Given problem 1: From the Lighthouse interview below, return the passage starting with "In 1971, Lighthouse" and going on through "the original album.", copied word for word.
Given problem 2: In the Lighthouse interview below, which record label originally released One Fine Morning in Canada?

Text extract:
ONE FINE MORNING
A CONVERSATION WITH PAUL HOFFERT OF LIGHTHOUSE
When keyboardist Paul Hoffert met vocalist/drummer Skip Prokop, previously of The Paupers, they discovered many commonalities between the two. Both were already firmly established in the music world, and not just in Canada. Both were well known in New York and throughout Europe, Hoffert for his jazz, playing, and writing, as well as Prokop for his outstanding vocals and drumming talents. They also had a love of jazz and wanted to combine jazz with rock and roll. Not merely have horns in songs, but a full-on horn section that could combine jazz with some pretty heavy rock. From that idea, Lighthouse became a reality.
In 1971, Lighthouse released the album One Fine Morning, which was their breakthrough album. It made the top 20 in Canada (achieving gold and platinum status) and the top 50 in America. They went on to bigger albums, but One Fine Morning featured their first two hit singles, “Hats Off (To the Stranger)” and, of course, “One Fine Morning.” Although the album was a huge success, during the last two decades, it was not available for fans to buy. That has been corrected by Anthem Records, who are re-releasing the album on double vinyl featuring bonus material not on the original album.
“I am really pleased with the work that Anthem did. They worked with us for a long time on it, and it came out very well,” said Hoffert. “The One Fine Morning album, with all of its wonderful music, was the defining album for Lighthouse after three albums on RCA (One Fine Morning was originally released on GRT Records in Canada) that failed in the marketplace. I mean, they sold tens of thousands of records, but the cost of maintaining Lighthouse as a 13-piece touring band was so high, and RCA had made such a huge commitment when we first signed with them, that in order to recoup the cost of supporting us touring…we just didn’t sell enough records.”

Available data:
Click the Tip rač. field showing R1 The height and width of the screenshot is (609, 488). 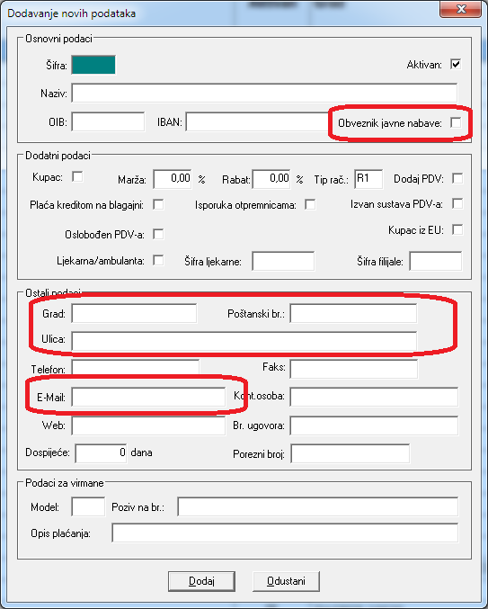point(368,179)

Output 1:
In 1971, Lighthouse released the album One Fine Morning, which was their breakthrough album. It made the top 20 in Canada (achieving gold and platinum status) and the top 50 in America. They went on to bigger albums, but One Fine Morning featured their first two hit singles, “Hats Off (To the Stranger)” and, of course, “One Fine Morning.” Although the album was a huge success, during the last two decades, it was not available for fans to buy. That has been corrected by Anthem Records, who are re-releasing the album on double vinyl featuring bonus material not on the original album.

Output 2: GRT Records